*WORK INSTRUCTIONS:* The records below are to be repeated exactly, minus any pictures.

### ENTRIES SUPPLIED

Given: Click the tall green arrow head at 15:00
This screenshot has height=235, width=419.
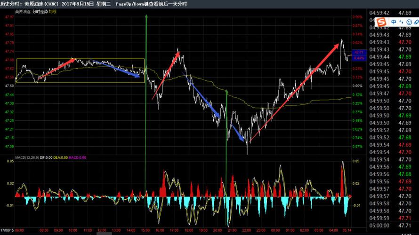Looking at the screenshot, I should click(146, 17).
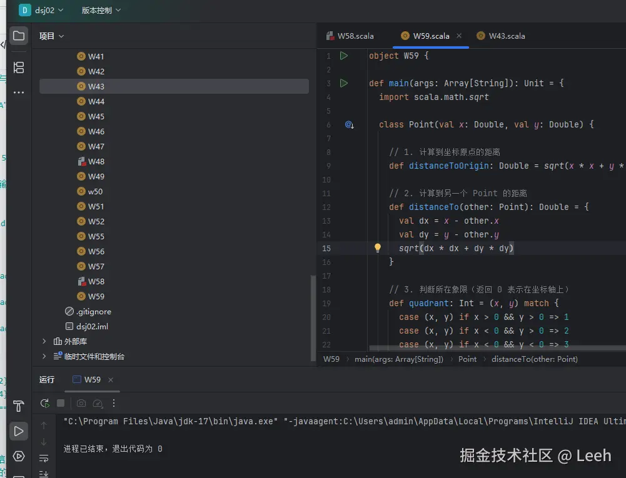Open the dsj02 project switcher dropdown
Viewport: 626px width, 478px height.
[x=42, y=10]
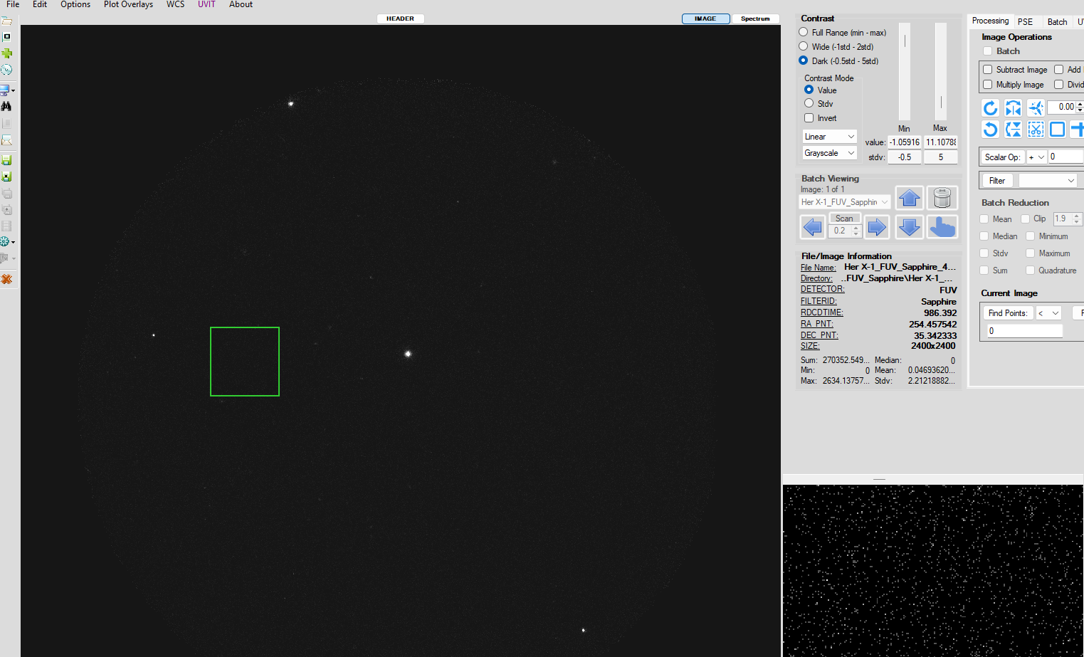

######

*RESPONSE TO THE TASK:*
Given: Click the tall green arrow head at 15:00
This screenshot has height=235, width=419.
Looking at the screenshot, I should click(146, 17).
Open the dsj02 project switcher dropdown
Viewport: 626px width, 478px height.
[x=42, y=10]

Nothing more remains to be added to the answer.